I was surprised to learn that each year more than 20,000 children 18 and younger are injured or killed with firearms in the US each year. Sadly, 63 percent of these injuries and deaths are non-accidental. The newest information indicated a 30 percent rise in accidental injuries and deaths due to guns found in homes, which really reinforces the need to revisit this issue. With hunting season just around the corner, I wanted to address firearm safety to help prevent some of the nearly 7400 injuries and deaths that occur by accident. The easiest way to prevent injuries from guns and other firearms is to not have them in your home at all. But given the reality that 35-40 percent of households have at least one firearm, talking about safety is essential.
If you have a firearm in your house, keep it locked up. Don’t just lock the gun itself but keep the firearm locked away somewhere that can’t easily be accessed. Keeping the ammunition stored separately, also locked away helps decrease the likelihood that a gun will be stumbled upon, played with and discharged accidentally injuring someone. Parents mistakenly believe that by talking to their children about not handling guns or by teaching them gun safety their child is not likely to touch a gun if it’s found. The data strongly rejects this belief. Nearly 80 percent of boys between the ages of 8 and 12, even if instructed by parents, will choose to handle a gun they stumble upon and half will pull the trigger. Keeping the gun locked away and the ammunition locked away separately is the best way to ensure the safety of your children and their friends.
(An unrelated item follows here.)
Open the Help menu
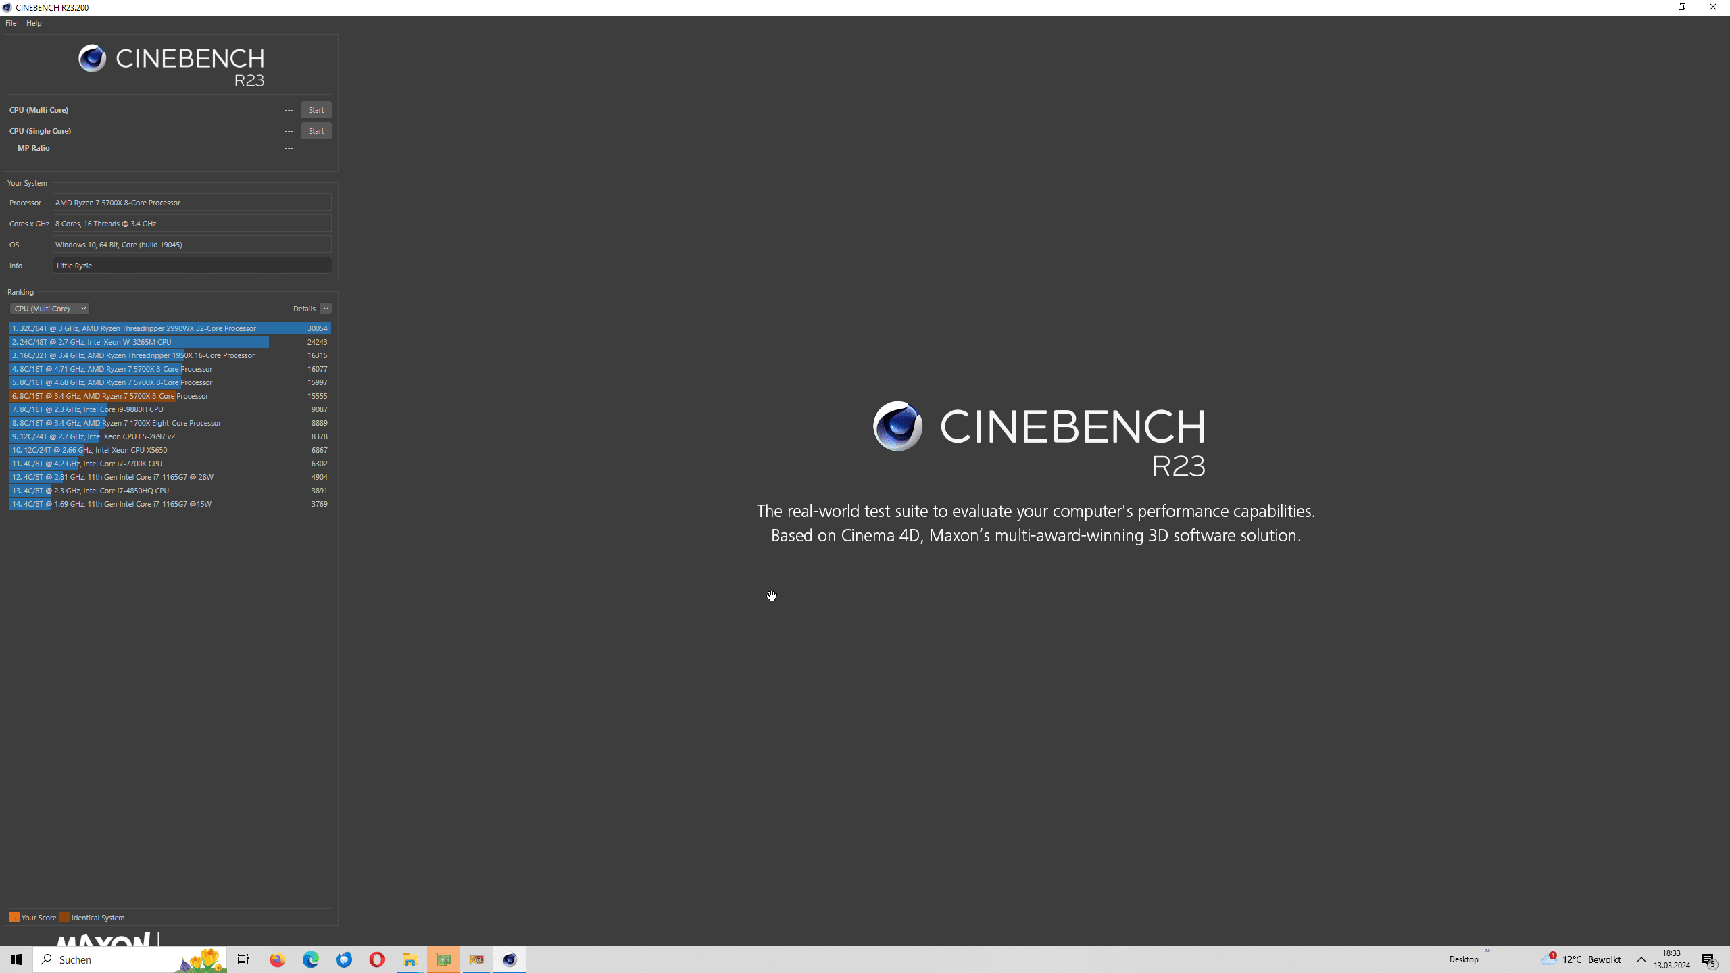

If you don’t have a firearm in your home, your child is still at some risk. Your child has a 1 in 3 chance that the friend’s home they’re visiting has a gun. Parents should feel empowered to ask about the presence of a gun in the home and if one is there, to ask questions about how it is stored. I know it seems a little awkward to ask but given the potential risk it is important. Start by volunteering the information that you do not have a gun at your home when inviting other children to come over. By telling the other parents without them asking it makes it more “normal” to discuss. When you need to ask other parents about firearms in their homes, ask it as one of several questions including ones about pets and foods and video games.